Ik zal mijn beroep nauwgezet en waardig uitoefenen.
Ik zal de gezondheid van mijn patient als mijn voornaamste bekommernis beschouwen.
Ik zal het geheim eerbiedigen van al wie zich aan mijn zorgen toevertrouwt, ook na zijn dood.
Ik zal tot het uiterste de eer en de edele tradities van het medisch beroep hooghouden.
Ik zal mijn collega's als mijn broeders beschouwen.
Ik zal niet gedogen dat mijn houding tegenover mijn patiënt beinvloed wordt door beschouwingen van godsdienst, nationaliteit, ras, partij of sociale stand.
Ik zal het menselijk leven van in den beginne eerbiedigen.
Zelfs onder bedreiging, zal ik mijn medische kennis niet aanwenden in strijd met de wetten der menselijkheid.
Dit verklaar ik plechtig, vrijwillig en op mijn woord van eer.

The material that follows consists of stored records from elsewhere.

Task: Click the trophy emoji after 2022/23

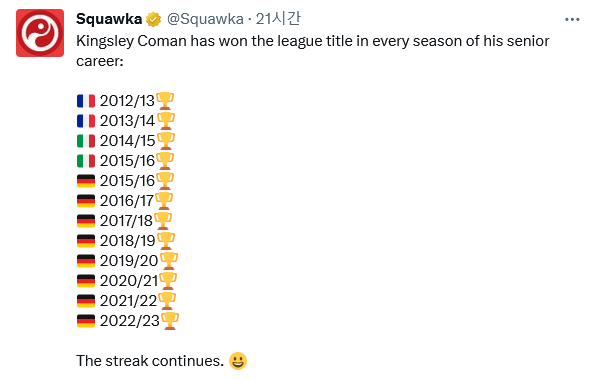Action: [x=170, y=321]
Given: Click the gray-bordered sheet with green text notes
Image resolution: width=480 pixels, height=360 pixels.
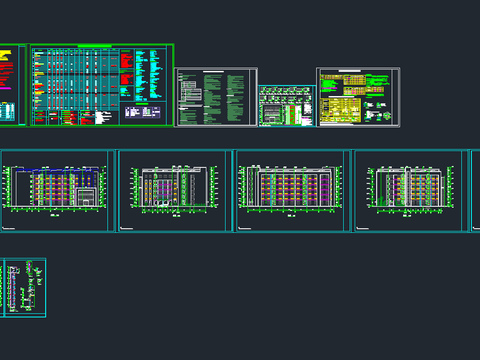Looking at the screenshot, I should tap(216, 97).
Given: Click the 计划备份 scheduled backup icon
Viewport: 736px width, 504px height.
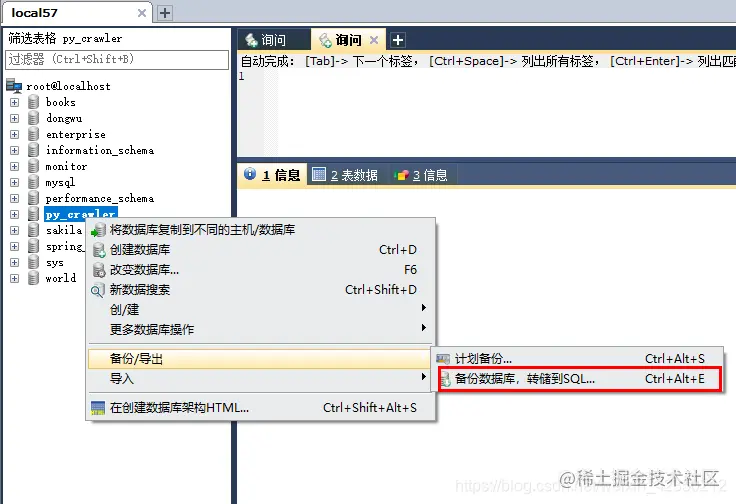Looking at the screenshot, I should [443, 359].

Bij wie de kopjes van peuters en kleuters telt op basis van hun etnische afkomst zijn ‘de wetten der menselijkheid’ blijkbaar ver zoek. Hippocrates of Hippocritus? Blijven zwijgen is goedkeuren. Dokter Tack is tevens lid van Het Vlaams Parlement. Smet op het parlement. Smet op Vlaanderen. Schande voor Ronse.

Wil de rasechte Ronsenaar maken dat hij wegkomt?

In hetzelfde krantje heeft de ondervoorzitter van het Vlaams Belang van Ronse, wiens naam me gelukkig ontsnapt, het over ‘de weinige rasechte Ronsenaars die nog overblijven.’ Wil iemand mij uitleggen wat een rasechte Ronsenaar is? Is daartoe een bloedonderzoek vereist? Worden de mannelijke peutertjes en kleutertjes straks ook aan een onderzoekje in het broekje onderworpen, zoals weleer?

Een rasechte Ronsenaar wat is dat? Mijn kleinzoontje is een Ronsese peuter van de vijfde generatie. Heeft dat wat dan ook te betekenen tegenover zijn vriendjes of vriendinnekes van de eerste of tweede generatie? Mijn grootvader Remi kwam van Wortegem. Blijkens mijn achternaam kom ik eigenlijk uit het bloemendorp van kardinaal Danneels. Wat voor onzin is dit? Het was alleen interessant voor mijn grootnonkel Marcel zijn stamboom.
We komen allemaal vroeger of later van elders en we kiezen voor Ronse. We leven in Ronse. We houden van Ronse. Een Ronsenaar is een mens die hier woont als mens onder de mensen en van Ronse houdt. Tuupe vuir Roonse zu simpoo dat ees.

Voor al die peuterkes en kleuterkes die hij geteld heeft en waarvan hij wetenschappelijk voorspelt dat ze met minstens veertig percent een meisje ‘uit het thuisland’ gaan trouwen, lopen volgens Tack veel Ronsenaars weg. Wel voor mij niet gelaten. Dat ze gaan. Liever vandaag dan morgen. Dat ze hun fascistoïde discours elders gaan houden. Ze zullen lang kunnen zoeken naar dat raszuivere utopia van het Herrenvolk ver van het ‘multiculturele verderf ‘. Dat eigen raszuiver land met prikkeldraad errond, hier en daar een mirador, Duitse schapers alom. En middenin niet te vergeten: een verbrandingsoven.